I am an English professor. That means that after thirteen years of elementary and high school, four years of university, and seven more years of graduate education, I decided that I hadn’t yet had enough of school.

Over the years, my position at the table has changed—now I’m the one apologizing for bad penmanship on the blackboard. But I am literally still in school, because I believe deeply in the processes and aspirations of education.

I value school. So people think I’m joking when I tell them the following: That it truly doesn’t matter where they go to college. And that my daughter can be anything she wants to be—except a straight-A student.

I’ve been affiliated with major public and private universities in California, Illinois, New Jersey, North Carolina, and now Nevada. I’ve worked with world famous public intellectuals and lesser known scholars of equal intellect. I’ve taught graduates of America’s elite high schools, first generation college-bound students, and “non-traditional” students.

I know, and don’t deny, the value of a “name-brand” college, but a “name-brand” college is no guarantee of an inspiring education, never mind lifelong success. I know that you can find committed, brilliant teachers and students in any institution—and that numerous factors determine who ends up where. And I know what it means to be a straight-A student, and what it doesn’t. I know what good grades, high SAT scores, AP exams, and admission to highly-ranked colleges get you, and what they don’t, and how, finally, irrelevant all of that is to the work of trying to live and build, for oneself and others, a meaningful, critical life.

Let me say that again, with a different emphasis. Most people agree that high SAT scores don’t equate to a meaningful life, and that GPAs don’t capture intellectual potential. But what if—when taken to the extreme—a belief in quantified academic merit is actually at odds with the pursuit of academic and personal excellence?

All over the country, educators, parents, and pundits are now asking variants of this question. Open a newspaper anywhere in the country, and you’ll read about “high-pressure” schools and the health risks associated with increased stress among those who are overly focused on grades, resume-padding, and what Frank Bruni calls, in Where You Go Is Not Who You’ll Be, “the college admissions mania.”

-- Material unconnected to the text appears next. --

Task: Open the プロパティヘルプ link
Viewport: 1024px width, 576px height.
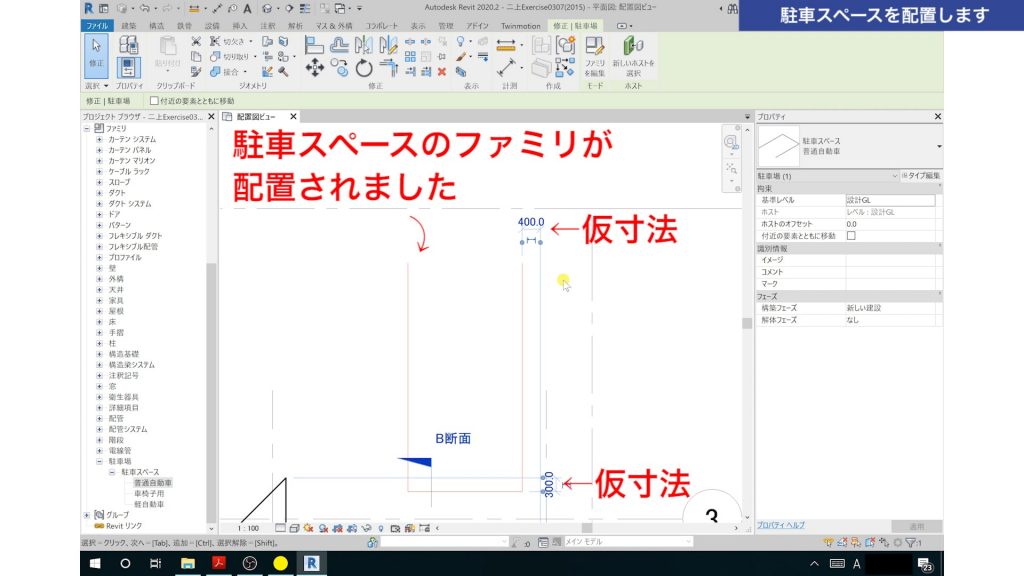Action: tap(780, 524)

“Expectations surrounding education have spun out of control,” argues Vicki Abeles, author of Beyond Measure. “On top of a seven-hour school day, our kids march through hours of nightly homework, daily sports practices and band rehearsals, and weekend-consuming assignments and tournaments. Each activity is seen as a step on the ladder to a top college, an enviable job and a successful life.”

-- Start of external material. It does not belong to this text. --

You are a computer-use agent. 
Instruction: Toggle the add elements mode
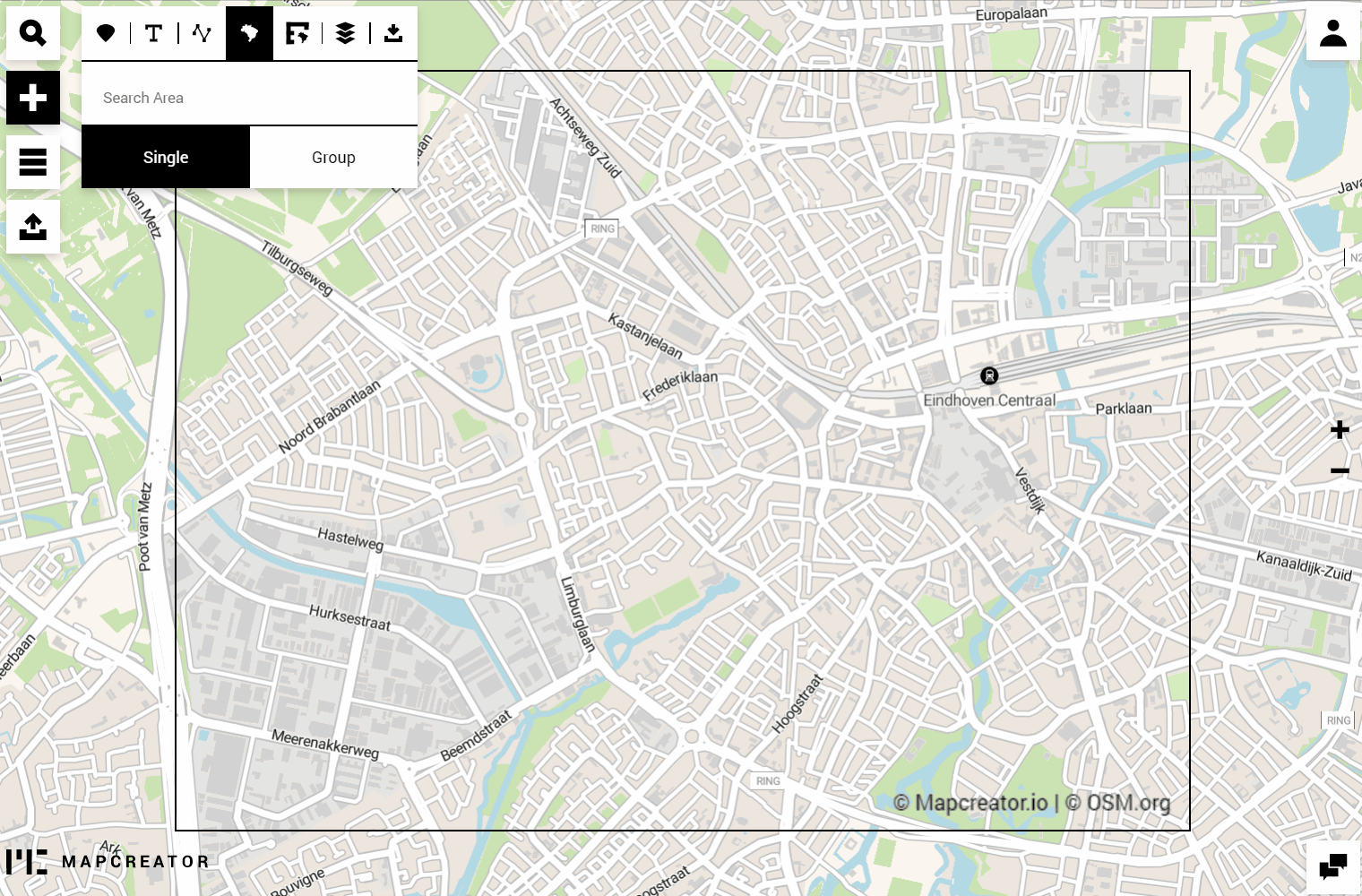point(33,98)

India Currents has long been attuned to this problem, given that our first circle of address includes high-achieving Indian Americans of the competitive Silicon Valley. “Let Kids Be Kids,” Nirupama Vaidhyanathan wrote in these pages nearly a decade ago, recounting the machinations of “overzealous Indian parents” who micromanage (if not complete) their children’s homework and jealously watch the successes of their peers. In 2013, Sarita Sarvate argued in Letting Children Be Children that the Indian American community in the Valley is too “obsessed with success” and filled with “Tiger moms” and dads who make comparatively less ambitious Indians “feel like pariahs.”

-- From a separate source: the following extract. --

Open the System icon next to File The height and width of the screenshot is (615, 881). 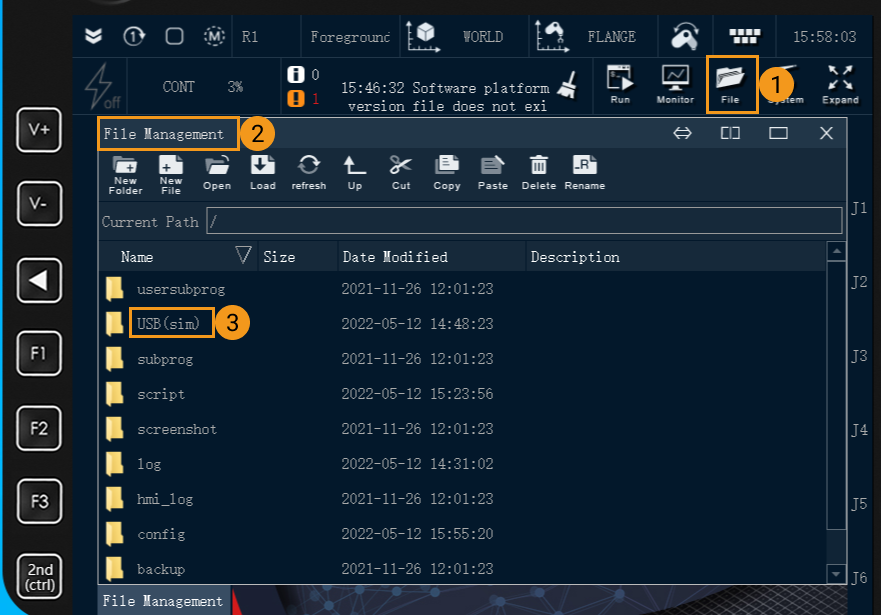click(786, 84)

To be clear: This is not an indictment of achievement. You or your children might be among the Bay Area’s many Speech-and-Debaters, Spelling Bee-ers, and Intel Science Searchers. I, too, grew up in San Jose and am the product of schools known for academic rigor. But when researchers like Abeles are reporting a “nationwide epidemic of school-related stress,” it bears asking: what exactly are we emphasizing when we emphasize grades and college admissions? As a community that values “achievement,” what have we achieved?

I was beginning a graduate program in the East Bay when, in 2009-2010, Palo Alto experienced its first “suicide cluster”: six teenagers, including four from the same school, killed themselves over a span of nine months. The news was incredibly disturbing, but I soon put it out of my mind as a grotesque aberration. Part of me clearly didn’t want to believe that high schoolers now experience stresses meriting suicide-prevention and wide-scale communal intervention.

When the “echo cluster” struck—between October 2014 and March 2015, four more students from the same community committed suicide—it stopped me in my tracks. By this time, I had become a parent, and even though my own child was years from high school, I was already negotiating the delicate balance between praise and pressure, expectation and demand.

Soon after the second cluster, Palo Alto student Carolyn Walworth penned a widely-circulated op-ed that confirmed parents’ and educators’ worst fears. “As I sit in my room staring at the list of colleges…I can’t help but feel desolate,” Walworth wrote. “My stress began in elementary school, where students were segregated…as ‘early’ and ‘late’ readers…Middle school didn’t get any better. ” She wrote of having panic attacks and missed periods, as school-related stress manifested as physical illness: “We are not teenagers. We are lifeless bodies in a system that breeds competition, hatred, and discourages teamwork and genuine learning.”

It’s possible to dismiss Walworth’s cri de coeur as one student’s negative experience of a competitive high school environment. But Maya Murthy’s essay,in this issue of India Currents, suggests that much of what Walworth identifies is widely shared. “I couldn’t remember a single thing about them beyond a subject or two they’d excelled at,” Murthy writes of her freshman-year classmates. “[M]y worldview wasn’t sustainable, at least if I wanted to graduate with some sort of sanity.”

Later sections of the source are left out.